Derzeit stürzt sich die Compliance-Gemeinde tatsächlich auf die verbesserte Compliance-Kommunikation und dergleichen. Das ist bis zu einem gewissen Grad verständlich und legitim. Kommunikation ist wichtig, denn selbst Compliance Officer haben es in ihren Unternehmen mit Menschen zu tun. Dennoch: Tatsächlich sollte man auch darüber nachdenken, ob nicht der Pferdefuß woanders liegt – vielleicht in den Compliance-Programmen, die gefahren werden?
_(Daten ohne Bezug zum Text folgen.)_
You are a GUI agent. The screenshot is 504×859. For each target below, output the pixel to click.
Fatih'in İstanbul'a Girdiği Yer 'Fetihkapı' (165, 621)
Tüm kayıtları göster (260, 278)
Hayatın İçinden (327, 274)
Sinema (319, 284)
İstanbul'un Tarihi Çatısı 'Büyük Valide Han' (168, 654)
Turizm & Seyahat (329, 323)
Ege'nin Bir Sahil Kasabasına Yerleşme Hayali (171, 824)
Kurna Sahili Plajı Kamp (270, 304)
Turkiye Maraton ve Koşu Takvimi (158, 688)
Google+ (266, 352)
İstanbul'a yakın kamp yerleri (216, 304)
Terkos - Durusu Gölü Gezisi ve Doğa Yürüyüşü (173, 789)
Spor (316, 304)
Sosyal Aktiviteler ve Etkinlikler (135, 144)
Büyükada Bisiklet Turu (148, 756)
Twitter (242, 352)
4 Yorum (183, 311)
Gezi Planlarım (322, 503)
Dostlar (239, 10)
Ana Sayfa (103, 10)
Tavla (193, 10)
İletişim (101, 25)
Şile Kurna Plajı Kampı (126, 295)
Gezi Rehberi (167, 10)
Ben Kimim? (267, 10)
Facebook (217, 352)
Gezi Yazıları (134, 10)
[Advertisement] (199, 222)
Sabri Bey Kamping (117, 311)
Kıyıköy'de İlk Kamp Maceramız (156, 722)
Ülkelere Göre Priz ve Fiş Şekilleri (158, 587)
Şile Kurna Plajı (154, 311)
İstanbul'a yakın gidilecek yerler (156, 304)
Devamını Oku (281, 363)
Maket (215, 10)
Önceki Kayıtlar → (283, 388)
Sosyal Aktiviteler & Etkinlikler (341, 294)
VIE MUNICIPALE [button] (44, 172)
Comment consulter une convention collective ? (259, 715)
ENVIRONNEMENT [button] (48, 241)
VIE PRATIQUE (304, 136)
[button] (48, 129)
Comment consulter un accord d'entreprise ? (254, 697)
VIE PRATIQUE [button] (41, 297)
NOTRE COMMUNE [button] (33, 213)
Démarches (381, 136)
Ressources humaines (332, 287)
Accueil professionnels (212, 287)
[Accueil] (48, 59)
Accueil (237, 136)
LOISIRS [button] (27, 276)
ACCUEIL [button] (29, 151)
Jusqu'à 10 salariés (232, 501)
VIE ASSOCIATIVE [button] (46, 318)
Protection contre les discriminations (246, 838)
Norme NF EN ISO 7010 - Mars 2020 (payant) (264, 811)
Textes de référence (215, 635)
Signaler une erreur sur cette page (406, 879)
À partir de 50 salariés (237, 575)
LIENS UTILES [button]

Vertraute Lösungswege sind nicht immer die richtigen

Im Fazit schreibt Bergmann: „Aus dem Gesagten kann die Schlussfolgerung gezogen werden, dass die Praxis der Compliance alte und bekannte Organisationsprobleme mit alten und bekannten Lösungswegen angeht: Gelöst werden Vertriebs-, Vermarktungs- und Legitimitätsprobleme mit Mitteln und in der Sprache des talk: Man verkauft Sicherheit und die mit deren Herstellung verbundene Arbeit als seriöses Unterfangen, obwohl man eigentlich weiß, dass die korrupten Vertriebspartner zu weit weg sind, um die Lage richtig einschätzen und die Regelverletzung verhindern zu können, und obwohl die Folgewirkungen des eigenen Tuns für die Organisation nicht gesichert sind. Formale Kontrollen in der untersuchten Form haben die Hauptfunktion, Kunden und Öffentlichkeit zu beruhigen, davon hat man Kenntnis, man ist ein bewusstes Element der Schauseite. Dies ist aber nur die halbe Wahrheit, denn man möchte sich nicht mit dieser Rolle zufrieden geben. Da man unternehmensintern auf wenig Akzeptanz stößt und kaum messbare Erfolge vorzeigen kann, ist man auch um eine Demonstration der praktischen Relevanz des eigenen Tuns bemüht. Zugleich muss man verbergen, dass man kaum etwas bewirken kann. Wahrscheinlich flüchtet man aus diesem Grund selbst in informale Praktiken und praktiziert die Umgehung von Mitteilungspflichten.“

Und in Bezug auf das „Wertemanagement“ in den Compliance-Abteilungen fällt die Sicht eines Soziologen so aus: „Eine zweite Paradoxie im Umgang mit Compliance scheint darin zu bestehen, dass man Darstellungsprobleme der eigenen Arbeit mit Mitteln zu lösen versucht, die die Probleme nur verschärfen. Darstellungsproblemen […]begegnet man entweder durch die Flucht in informale Praktiken, durch relativ hektische „Adhokratrie“, durch die Stärkung von Leitsätzen des Wertemanagement oder durch Problemverlagerungen auf Kommunikations- und Hierarchiestrukturen. Diese Arten der Problemverschiebung machen die Kontrollen aber nur noch schlechter darstellbar: Mit der Propagierung eines Wandels von Organisationskultur macht man sich noch unglaubwürdiger als dies ohnehin schon der Fall ist; der beständige Wechsel von Kontrollpersonal und -programmen führt erst recht zur Verhinderung von darstellbarer Routine, und ein Abgleiten in informale Subversionspraktiken von Kommunikationswegen und Anweisungsstrukturen stärkt nur die hausinterne Dominanz der Innenrevisionsabteilung in Kontrollfragen. In der Summe zeigt sich somit am untersuchten Einzelfall, dass sich die Compliance, obwohl sie durchaus darin erfolgreich sein mag, für die Organisation Legitimitätsressourcen zu erschließen, damit schwer tut, im Inneren der Organisation folgenreiche Entscheidungen vorzubereiten oder ordnend in die Handlungspraxis einzugreifen. Die These, dass Compliance-Kontrolle dabei hilft, Unsicherheiten zu reduzieren, kann auf Basis des Gesagten insgesamt abgelehnt werden.“

Soweit die „Fremdsicht“ eines Arbeits- und Organisationssoziologen auf die Compliance-Arbeit. Ich kann eine Lektüre dieser Studie nur wärmstens empfehlen. Sie bietet einen Menge Stoff, worüber wir nachdenken könnten und vielleicht auch sollten. Und trotz kleinerer Schwächen bringt sie mehr zum Erkenntnisgewinn bei, als so manche gängigen Compliance-Studien.